Particularly popular during the processions and celebrations of Semana Santa in Jumilla, which have been awarded International Tourist Interest status, this humble but tasty speciality sounds incredibly basic, but is an appetizing and filling dish to keep the strength up during the sometimes cold evenings on which the main events take place.
The main ingredients of the pie are the dough (made with flour, water and salt), and the filling of fried potato, tuna, boiled egg, peppers, pine kernels and parsley.
The fish is available all year round in Jumilla, or if you want to try hour hand at making it yourself a typical recipe is as follows:
Ingredients for the filling
1.5 kg potatoes
250 g canned tuna
5 eggs
500 g tinned red pepper
Parsley
Pine kernels
Ingredients for the pastry
Flour (as much as needed)
2 glasses water (or white wine)
1 glass of olive oil
Salt (no more than a pinch or two)
Saffron or food colouring
Instructions: Place the flour in a bowl, make a hole in the centre and pour in the oil and wine after heating them gently in a saucepan for a few minutes (without boiling).
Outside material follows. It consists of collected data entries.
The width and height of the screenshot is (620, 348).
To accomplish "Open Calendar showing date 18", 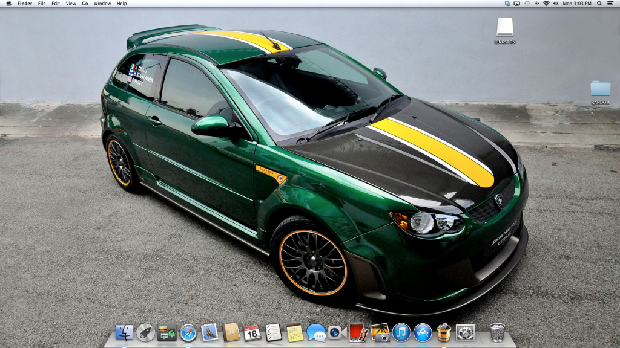I will [x=252, y=332].
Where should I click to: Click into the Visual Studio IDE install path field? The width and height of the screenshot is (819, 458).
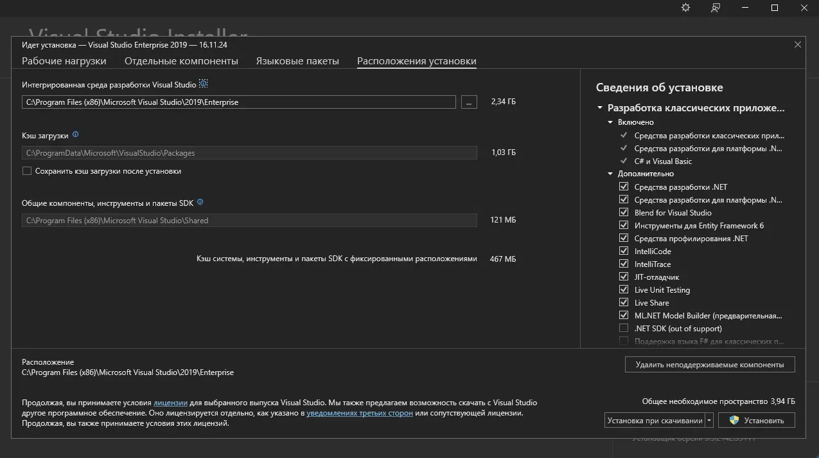point(238,102)
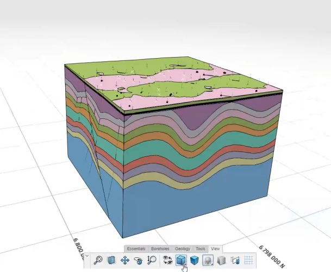This screenshot has height=272, width=331.
Task: Open the Tools tab
Action: 201,249
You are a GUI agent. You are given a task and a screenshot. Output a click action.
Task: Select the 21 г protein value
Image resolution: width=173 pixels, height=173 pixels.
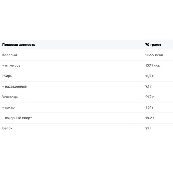coord(148,128)
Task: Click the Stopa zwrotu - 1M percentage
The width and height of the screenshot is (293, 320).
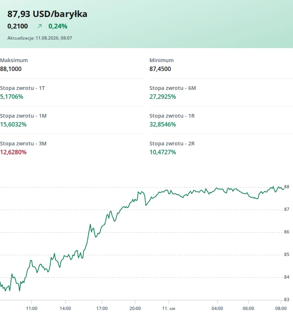Action: 13,125
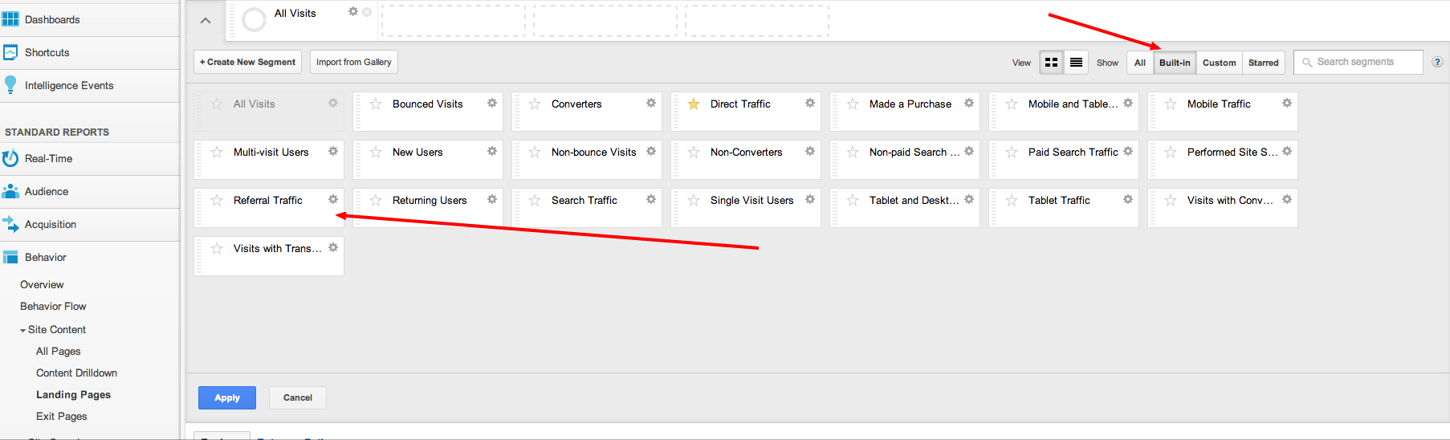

Then mix the flour with the salt and saffron until the dough no longer sticks to the hands.
Knead well and place thin individual portions the size of small pancakes.
Now peel, wash and cut the potatoes into fine slices, and sauté them in oil together.
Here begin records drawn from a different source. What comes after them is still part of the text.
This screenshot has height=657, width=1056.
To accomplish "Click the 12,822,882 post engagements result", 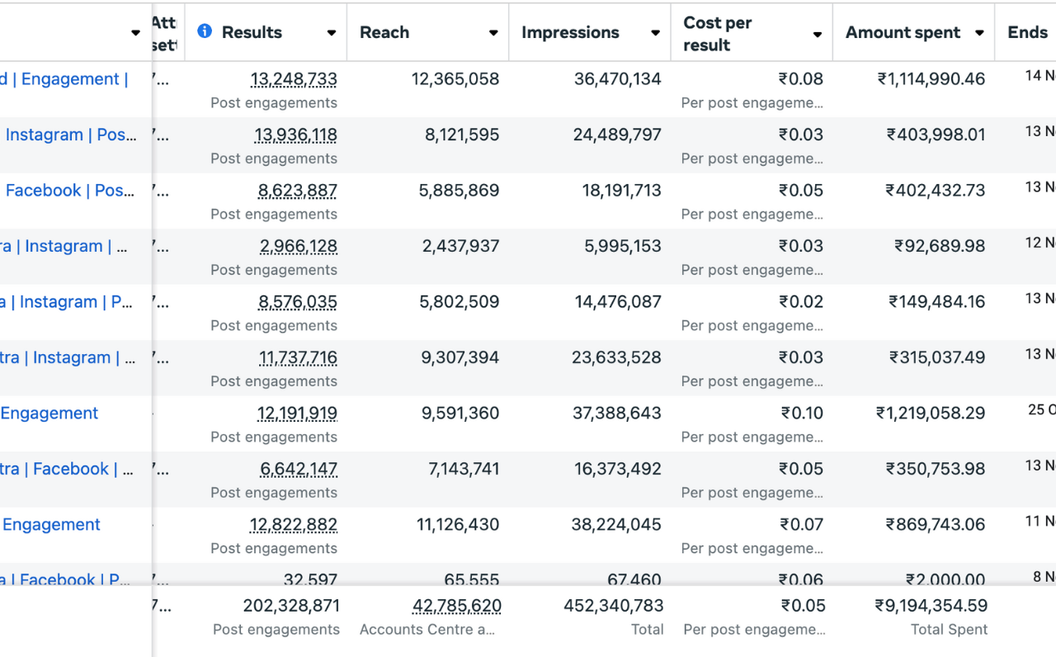I will (x=293, y=524).
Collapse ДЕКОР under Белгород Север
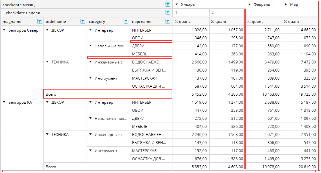This screenshot has height=173, width=321. click(47, 30)
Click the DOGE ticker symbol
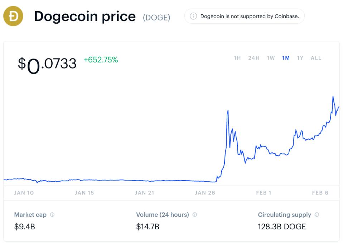This screenshot has height=243, width=343. [156, 17]
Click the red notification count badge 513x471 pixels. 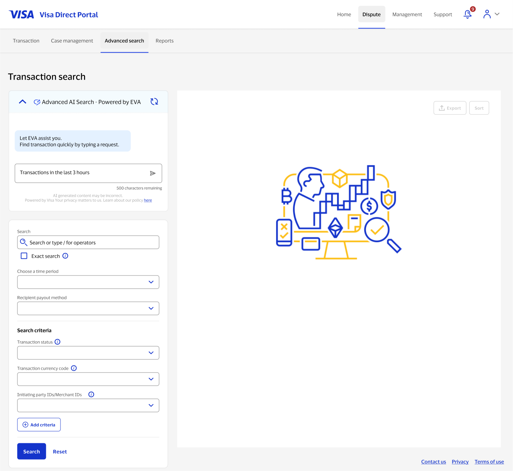472,9
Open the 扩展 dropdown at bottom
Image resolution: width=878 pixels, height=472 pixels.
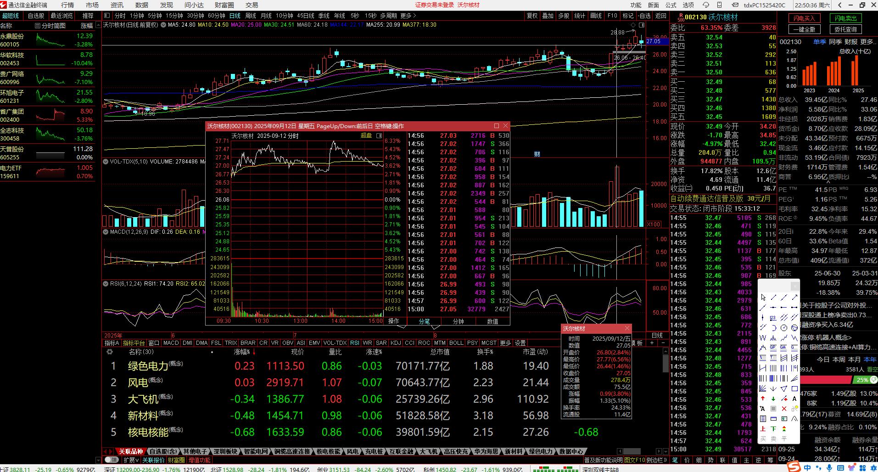[x=131, y=460]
Next, place them in a bowl, draining off the oil when taking them out of the frying pan, cut the peppers into thin strips and crush the parsley. Hard-boil 4 eggs and cut these too into small pieces.
Now mix the potatoes with the peppers, parsley, eggs, tuna and pine kernels and put approximately two soup spoonfuls of the mix onto each portion of pastry. Fold the pastry portions closed and seal the edges with the appropriate cooking implement (or fingernails!).
Lastly, use the fifth egg to baste the empanadas with a brush before cooking in the oven.
Note: a popular variant on the dish uses fried tomato paste instead of potatoes, while some place sliced pipped olives in the filling.